Muitas vezes já refletimos aqui sobre o processo de enxugamento de gelo que se dá na segurança pública do nosso país, mas hoje vamos falar da porta de entrada para o mundo do crime, para buscar o que pode ou poderia ser feito para combater o mal pela raiz.
Para limpar a área de reflexão precisamos antes, lembrar de nossas responsabilidades na questão. Sabendo que o maior produtor de crimes é o tráfico ilegal de drogas, questionar a legislação a esse respeito seria o primeiro passo: afinal qual é o interesse do Estado em manter ilegal um tráfico que Ele não participa oficialmente embora ocorra embaixo de suas “barbas” e ainda contribua para sua própria corrupção?
Lembrando que o Estado deve cuidar do interesse maior de sua população, ser responsável pela sua melhor vida e, considerando que o uso recreativo ou medicinal de drogas é uma atitude individual, podemos perguntar: por que a população precisa pagar uma conta tão alta para proibir o cidadão de ingerir o que ele queira? Ou ainda: qual é o critério para classificação, pelo Estado, das drogas legais e ilegais? São seus efeitos no cidadão, na sociedade, na segurança, na economia, na política ou onde mesmo?
Como preâmbulo da reflexão ainda precisamos de um dado: Qual é a conta da proibição e quem paga?
Se formos pensar no cidadão usuário, ele paga pela sua droga o preço de produção, transporte e distribuição acrescido do que vamos chamar de “taxa de ilegalidade”, ou seja, a corrupção do Estado, com propinas que vão desde o policiamento ostensivo, investigativo, prisional, até as altas esferas judiciais, que contaminam as entranhas do Estado com um jogo de cena de repressão ineficaz e nocivo.
Direcionando o foco de nossa reflexão ao “cidadão não usuário” vamos encontra-lo com a vida onerada pelo próprio inchamento dos setores oficiais de repressão e obrigado a conviver com a corrupção desses setores, ou seja, não produz, não transporta e não consome, mas paga a conta.
Feito todas essas considerações e esclarecimentos vamos aos jovens.
Também precisamos identificar esses jovens que se envolvem no movimento do tráfico, para entende-los antes de o analisarmos frente ao Estado.
Sabemos que vivemos realidades distintas em cada meio social desse país, com essa distinção transparecendo muito claramente na formação dos territórios. Sabemos ainda que a delinquência juvenil é bem mais expressiva nos meios de maior carência, nas periferias, exatamente onde o Estado é cada vez mais ausente, à exceção de seus organismos policiais repressores.

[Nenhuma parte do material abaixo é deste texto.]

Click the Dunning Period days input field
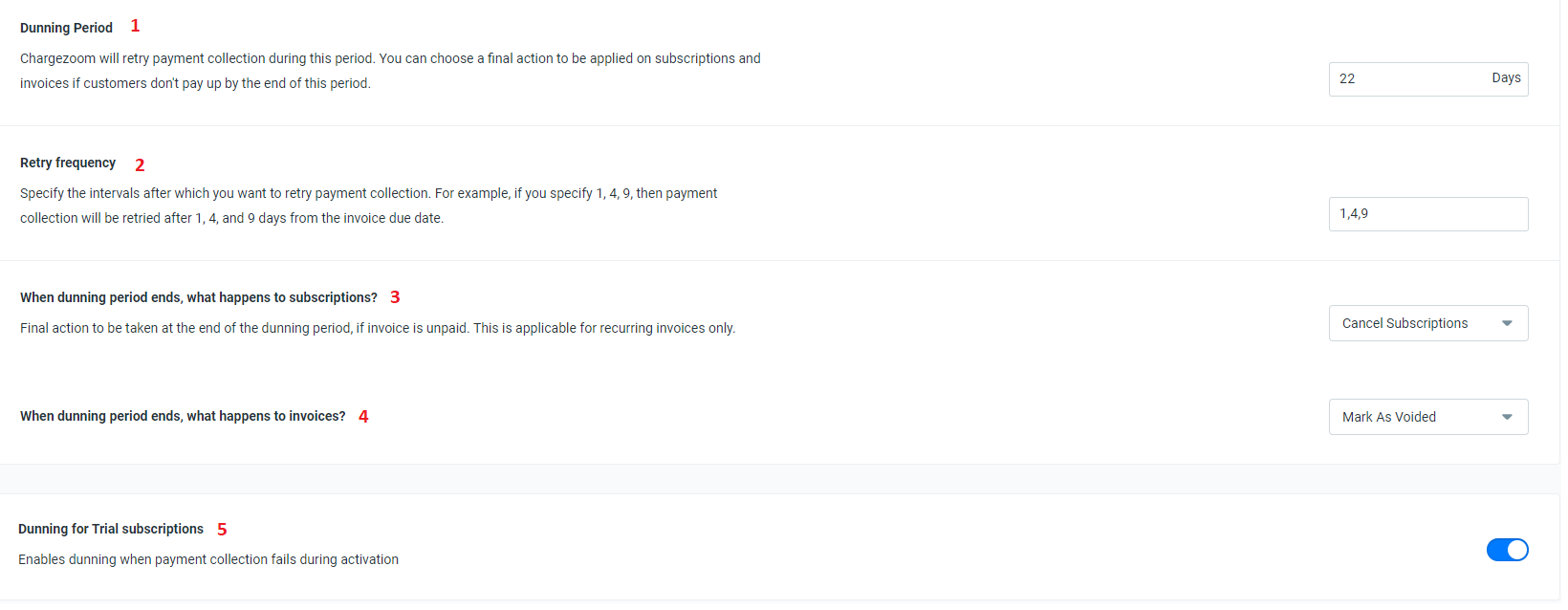 [1428, 79]
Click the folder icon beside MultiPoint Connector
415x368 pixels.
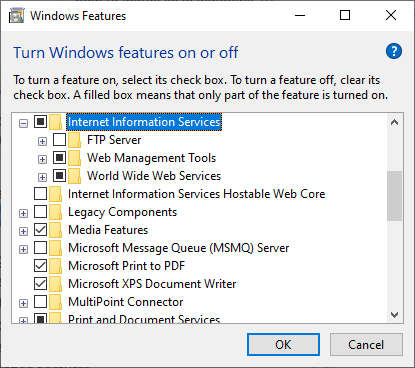(x=56, y=302)
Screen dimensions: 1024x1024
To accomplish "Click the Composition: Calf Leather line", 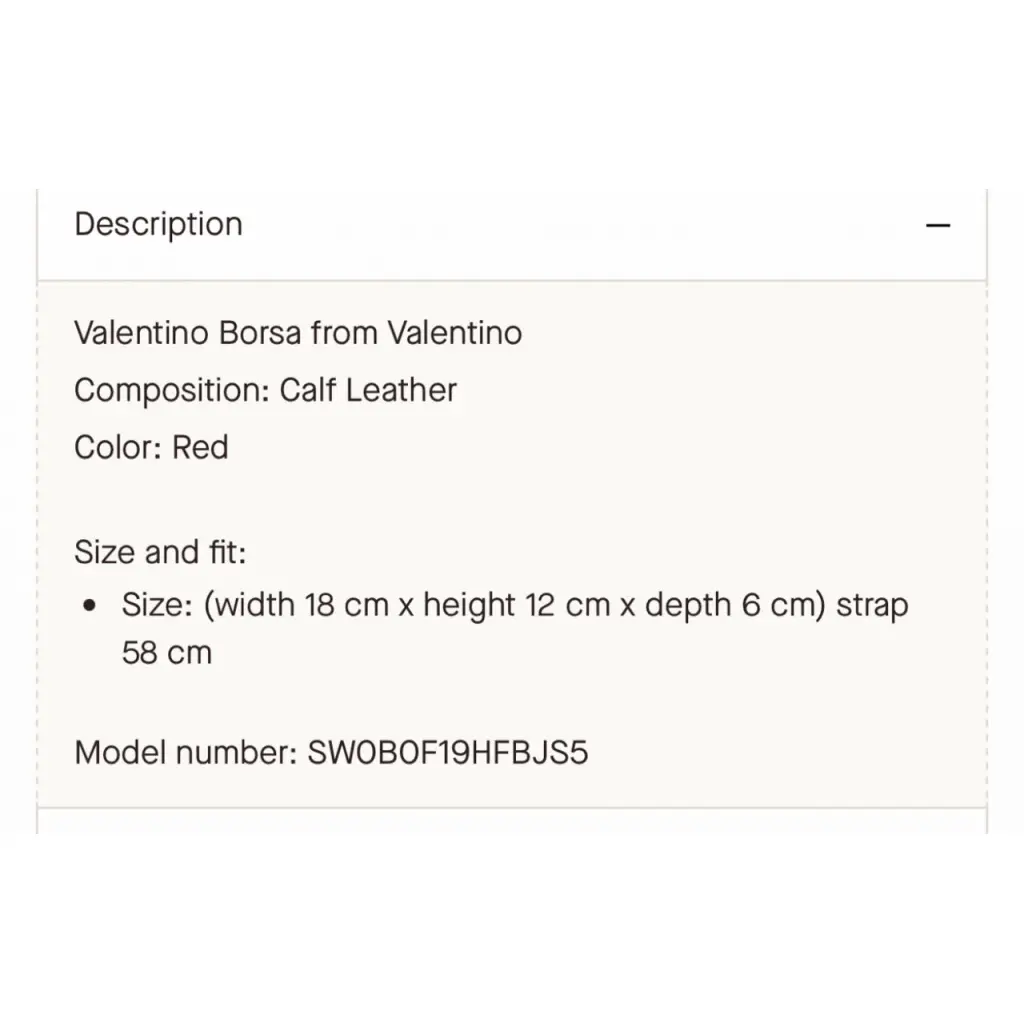I will click(265, 390).
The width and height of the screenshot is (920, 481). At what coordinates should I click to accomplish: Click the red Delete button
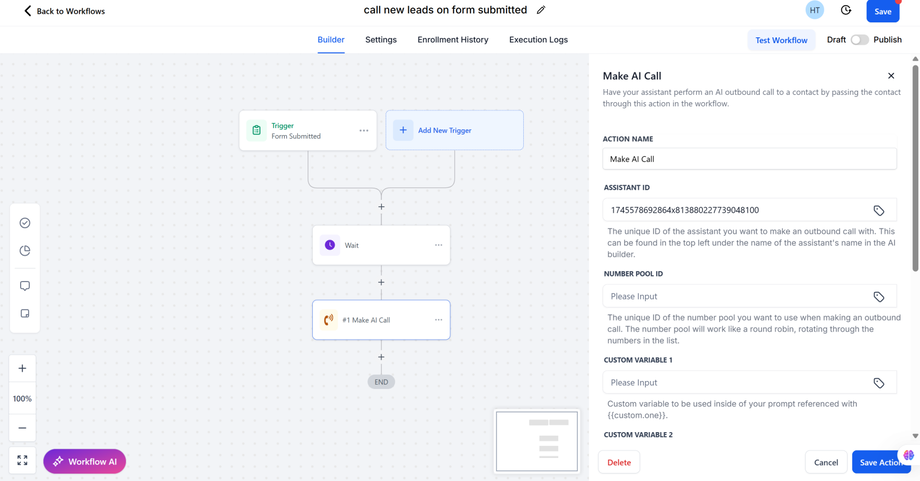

A carência do Estado nesses territórios estabelece uma rotina de luta e resistência às famílias que lhes tira a mínima condição de uma educação própria a seus jovens. Seja pela falta de equipamentos públicos de qualidade como escolas, centros recreativos, dentre outros ou oportunidades de inserção na chamada “sociedade dos homens de bem” o que até mesmo seu endereço os exclui.
É daí que sobram jovens e adolescentes carentes de tudo, inclusive de atenção, cujos pais que, em muitos casos são reduzidos à mãe protetora e provedora, por isso ausente, deixando seus filhos “ao Deus dará” naquela “terra de ninguém”.
Somando a isso vejamos a visão do outro lado, ou seja, do próprio mundo do crime, que vê no adolescente uma mão de obra barata e eficiente, cujo ato criminoso, se descoberto, acarreta punições menores em internações compulsórias que, em suma, são verdadeiras escolas do crime e que sua passagem por lá já o credencia à carreira lhe dando inclusive “moral” naquele mundo.
Assim podemos vislumbrar primeiramente a incoerência do ordenamento legal que não favorece a população, mas também a ingerência repressora do Estado na vida privada do cidadão, sua presença exclusivamente nociva na vida dos jovens e adolescentes, principalmente dos territórios de periferia e os processos ressocializadores falidos. Contudo, não estamos falando do Estado como instituição e sim como reflexo do “ethos” de um povo, que está sempre mascarado com um idealismo hipócrita e nocivo.